The FBI distinguish two main types of serial murderer. The disorganized offender does not plan his crimes or stalk his victims. He attacks on impulse. The crime scene will betray confusion, the body left there unhidden, weapons and other clues thoughtlessly abandoned for investigating officers to find. By contrast the organized offender thinks his crime through in advance. Victims are selected and stalked with care. The crime scene is neat and orderly. It reflects control. And the murderer takes care to escape detection. He is unlikely to leave obvious clues at the scene and may transport and hide bodies elsewhere. The differences in method displayed by these two types of murderer are believed to reflect differences in personality. The disorganized offender will likely prove a loner, socially inept, single and employed, if at all, in positions demanding little skill or communication with the public. The organized offender, on the other hand, will be intelligent and articulate, the type of man who may have considerable educational achievements, who usually lives with a female partner and holds down steady skilled work. In the organized offender situational stress, like marital problems, may precipitate murder. In the disorganized offender no external trigger is needed. The impetus to kill, a prevailing sense of rage and hostility, lurks deep within his personality.
4
To judge from John Douglas’ profile of Jack the Ripper, he would place him in the disorganized category. But caution is necessary here. However useful the FBI typology is as a starting point for discussion it is a simplistic analysis. Many offenders will exhibit characteristics of both types. The Ripper is clearly one. In some ways (the probability that he was single, the local nature of his crimes and his disposition to leave bodies unhidden at the murder scene) he undoubtedly does fit into the disorganized group. But in others (his ability to engage victims in conversation, the disciplined character of his mature modus operandi and his care to remove weapons and clues from the scene) he sounds much more like an organized offender.

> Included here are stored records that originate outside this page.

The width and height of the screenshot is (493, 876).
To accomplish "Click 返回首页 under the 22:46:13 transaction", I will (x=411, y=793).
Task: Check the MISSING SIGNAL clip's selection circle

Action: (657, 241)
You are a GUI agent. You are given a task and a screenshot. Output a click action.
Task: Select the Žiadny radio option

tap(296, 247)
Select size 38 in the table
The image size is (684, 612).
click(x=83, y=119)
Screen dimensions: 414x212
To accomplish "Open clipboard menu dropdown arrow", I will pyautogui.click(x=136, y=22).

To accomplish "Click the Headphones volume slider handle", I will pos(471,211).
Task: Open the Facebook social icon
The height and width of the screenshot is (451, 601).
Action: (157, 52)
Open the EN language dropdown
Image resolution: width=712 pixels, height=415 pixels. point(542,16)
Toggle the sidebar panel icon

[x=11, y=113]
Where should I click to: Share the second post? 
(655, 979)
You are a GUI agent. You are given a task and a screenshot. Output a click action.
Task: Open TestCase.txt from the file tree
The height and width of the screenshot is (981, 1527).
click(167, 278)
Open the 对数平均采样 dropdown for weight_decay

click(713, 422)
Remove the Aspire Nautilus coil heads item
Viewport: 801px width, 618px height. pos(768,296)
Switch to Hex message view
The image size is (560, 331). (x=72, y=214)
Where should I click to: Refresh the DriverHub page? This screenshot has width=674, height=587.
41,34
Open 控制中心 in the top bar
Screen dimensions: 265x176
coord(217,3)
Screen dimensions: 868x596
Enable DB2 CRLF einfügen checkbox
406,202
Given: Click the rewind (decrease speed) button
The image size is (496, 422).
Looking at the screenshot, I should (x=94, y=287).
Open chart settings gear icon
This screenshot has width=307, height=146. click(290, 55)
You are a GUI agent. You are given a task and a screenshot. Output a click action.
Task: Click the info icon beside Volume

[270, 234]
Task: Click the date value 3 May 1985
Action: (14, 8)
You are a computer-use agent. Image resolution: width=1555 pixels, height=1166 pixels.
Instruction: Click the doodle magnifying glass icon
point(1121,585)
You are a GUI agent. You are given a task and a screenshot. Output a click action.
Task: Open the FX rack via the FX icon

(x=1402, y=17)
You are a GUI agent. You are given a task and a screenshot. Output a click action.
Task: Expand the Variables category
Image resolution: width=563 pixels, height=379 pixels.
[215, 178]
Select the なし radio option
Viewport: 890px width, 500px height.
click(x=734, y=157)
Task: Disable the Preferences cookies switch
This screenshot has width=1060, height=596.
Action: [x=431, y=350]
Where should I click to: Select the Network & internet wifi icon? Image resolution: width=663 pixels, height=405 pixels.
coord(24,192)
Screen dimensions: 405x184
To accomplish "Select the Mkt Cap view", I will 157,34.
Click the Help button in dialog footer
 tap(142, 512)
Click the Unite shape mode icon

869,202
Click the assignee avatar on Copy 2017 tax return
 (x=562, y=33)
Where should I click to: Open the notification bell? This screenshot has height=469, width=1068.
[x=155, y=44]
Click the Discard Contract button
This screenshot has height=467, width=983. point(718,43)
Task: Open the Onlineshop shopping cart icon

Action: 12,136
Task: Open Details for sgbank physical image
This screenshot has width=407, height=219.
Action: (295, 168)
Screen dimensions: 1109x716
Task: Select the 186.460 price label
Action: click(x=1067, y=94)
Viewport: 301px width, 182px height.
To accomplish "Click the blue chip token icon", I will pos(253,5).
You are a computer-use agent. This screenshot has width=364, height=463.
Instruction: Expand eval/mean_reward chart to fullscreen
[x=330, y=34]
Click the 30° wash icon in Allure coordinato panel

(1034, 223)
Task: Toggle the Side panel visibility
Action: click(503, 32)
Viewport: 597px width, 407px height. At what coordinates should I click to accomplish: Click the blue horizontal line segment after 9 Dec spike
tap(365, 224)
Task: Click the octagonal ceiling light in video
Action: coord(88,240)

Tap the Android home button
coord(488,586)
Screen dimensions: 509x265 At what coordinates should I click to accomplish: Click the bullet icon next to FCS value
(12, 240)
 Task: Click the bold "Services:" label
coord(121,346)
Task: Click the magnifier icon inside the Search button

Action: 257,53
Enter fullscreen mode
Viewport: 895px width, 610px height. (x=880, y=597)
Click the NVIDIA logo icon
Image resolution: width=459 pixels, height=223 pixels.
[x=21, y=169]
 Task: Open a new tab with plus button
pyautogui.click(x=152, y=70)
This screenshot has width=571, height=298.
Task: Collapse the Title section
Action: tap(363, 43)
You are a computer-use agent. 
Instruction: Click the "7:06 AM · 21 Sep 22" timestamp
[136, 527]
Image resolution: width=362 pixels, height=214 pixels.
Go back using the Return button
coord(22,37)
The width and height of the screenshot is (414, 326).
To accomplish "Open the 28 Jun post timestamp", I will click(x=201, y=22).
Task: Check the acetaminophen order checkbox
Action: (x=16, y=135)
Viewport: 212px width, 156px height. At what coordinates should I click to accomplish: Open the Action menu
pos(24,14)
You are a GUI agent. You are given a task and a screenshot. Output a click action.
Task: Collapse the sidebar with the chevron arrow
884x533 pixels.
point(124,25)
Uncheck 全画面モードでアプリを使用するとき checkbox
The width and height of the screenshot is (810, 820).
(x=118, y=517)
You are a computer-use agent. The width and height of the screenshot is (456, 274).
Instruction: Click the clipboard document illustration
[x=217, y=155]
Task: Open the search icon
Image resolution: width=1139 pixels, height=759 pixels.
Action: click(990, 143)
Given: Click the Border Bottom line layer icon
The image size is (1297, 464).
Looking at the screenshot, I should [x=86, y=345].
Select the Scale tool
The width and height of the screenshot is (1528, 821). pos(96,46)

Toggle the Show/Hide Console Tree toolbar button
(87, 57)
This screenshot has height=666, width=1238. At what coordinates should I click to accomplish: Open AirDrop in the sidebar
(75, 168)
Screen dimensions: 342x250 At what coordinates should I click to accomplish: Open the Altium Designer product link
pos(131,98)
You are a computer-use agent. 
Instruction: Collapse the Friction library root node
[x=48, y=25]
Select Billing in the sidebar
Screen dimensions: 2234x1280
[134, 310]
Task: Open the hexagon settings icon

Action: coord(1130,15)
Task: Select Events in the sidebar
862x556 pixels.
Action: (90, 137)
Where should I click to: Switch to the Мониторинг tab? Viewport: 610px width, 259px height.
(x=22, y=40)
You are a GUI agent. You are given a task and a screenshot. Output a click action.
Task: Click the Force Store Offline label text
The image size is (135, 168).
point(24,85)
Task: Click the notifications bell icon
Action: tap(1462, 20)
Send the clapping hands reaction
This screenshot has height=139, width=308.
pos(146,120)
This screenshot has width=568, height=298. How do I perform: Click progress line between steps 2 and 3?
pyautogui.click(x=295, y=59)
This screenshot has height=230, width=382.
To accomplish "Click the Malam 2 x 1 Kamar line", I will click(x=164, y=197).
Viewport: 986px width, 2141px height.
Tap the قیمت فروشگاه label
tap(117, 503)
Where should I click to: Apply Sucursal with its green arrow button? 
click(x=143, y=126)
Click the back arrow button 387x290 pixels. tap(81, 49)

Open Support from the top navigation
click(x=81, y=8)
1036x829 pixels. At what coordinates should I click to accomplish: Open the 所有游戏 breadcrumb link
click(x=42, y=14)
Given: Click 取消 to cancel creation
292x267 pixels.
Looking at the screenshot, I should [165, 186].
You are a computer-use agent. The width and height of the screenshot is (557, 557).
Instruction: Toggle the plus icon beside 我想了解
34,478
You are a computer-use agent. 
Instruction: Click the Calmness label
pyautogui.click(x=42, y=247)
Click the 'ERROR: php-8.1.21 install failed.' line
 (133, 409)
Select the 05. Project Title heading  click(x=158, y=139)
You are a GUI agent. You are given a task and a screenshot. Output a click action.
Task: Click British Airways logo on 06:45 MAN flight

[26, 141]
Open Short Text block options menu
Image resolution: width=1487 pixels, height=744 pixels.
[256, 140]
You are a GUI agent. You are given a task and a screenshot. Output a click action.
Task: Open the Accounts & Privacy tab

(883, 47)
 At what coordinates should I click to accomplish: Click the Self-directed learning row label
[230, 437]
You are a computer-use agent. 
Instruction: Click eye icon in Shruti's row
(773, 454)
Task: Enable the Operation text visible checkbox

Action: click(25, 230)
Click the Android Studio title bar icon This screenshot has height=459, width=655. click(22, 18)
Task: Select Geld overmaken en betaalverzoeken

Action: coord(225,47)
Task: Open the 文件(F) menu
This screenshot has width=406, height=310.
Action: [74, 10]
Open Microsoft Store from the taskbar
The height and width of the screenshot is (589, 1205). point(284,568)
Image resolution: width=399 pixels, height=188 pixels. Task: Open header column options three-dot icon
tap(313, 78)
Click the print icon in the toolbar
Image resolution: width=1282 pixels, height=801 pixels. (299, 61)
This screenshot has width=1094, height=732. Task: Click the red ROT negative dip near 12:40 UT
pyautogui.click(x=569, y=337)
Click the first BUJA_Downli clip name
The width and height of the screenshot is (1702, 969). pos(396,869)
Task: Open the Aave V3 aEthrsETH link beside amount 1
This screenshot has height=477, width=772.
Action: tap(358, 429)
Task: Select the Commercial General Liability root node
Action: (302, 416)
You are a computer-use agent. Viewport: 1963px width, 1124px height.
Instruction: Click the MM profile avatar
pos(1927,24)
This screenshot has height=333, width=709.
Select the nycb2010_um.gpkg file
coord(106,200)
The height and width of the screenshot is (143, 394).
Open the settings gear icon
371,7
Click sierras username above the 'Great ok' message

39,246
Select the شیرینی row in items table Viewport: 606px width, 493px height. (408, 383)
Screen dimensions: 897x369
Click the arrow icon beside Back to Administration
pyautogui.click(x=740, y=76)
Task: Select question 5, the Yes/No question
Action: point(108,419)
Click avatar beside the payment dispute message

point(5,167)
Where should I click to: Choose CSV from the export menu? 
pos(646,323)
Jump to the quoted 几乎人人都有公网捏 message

Perhaps the best known exponent of offender profiling in Britain is David Canter, Professor of Psychology at the University of Surrey. Professor Canter believes that Jack the Ripper felt himself at odds with society, venting his anger and resentment on those he saw as easy victims. There was probably some history of
psychological disturbance in his background of which those who had dealings with him would have been aware. Friends may have found him a loner, withdrawn and difficult to relate to. He may have been married but if so the degree of relationship between his wife and himself would not have been the norm. At some time in his life the Ripper probably held down a position requiring some skill. He was able to initiate contact with potential victims so his work may have involved limited social contact with people. Canter is convinced that the Ripper lived or had some sort of base within the Whitechapel area and that the first murder attributed to him was not the first crime he committed.
5
As our experience with offender profiling grows the technique will undoubtedly be honed to a greater degree of refinement. We may, of course, also get lucky and uncover fresh documentary evidence on the Ripper case itself. But any new evidence is unlikely to change the general picture of the case presented in these pages. The development of offender profiling, though, should enable us to look at our facts in new ways, to suggest fresh avenues of research. For example, both John Douglas and David Canter advise us that the Ripper probably committed other offences in the same area before the first murder attributed to him. Is it not possible, then, that a search of local magistrates’ court records for the five years preceding the murders may turn up a new suspect, regularly accused perhaps of indecent assault, rape or street robbery, a suspect who fits the facts and the profiles we have noticed? If so it will have uncovered a better suspect than any we have inherited from the police file.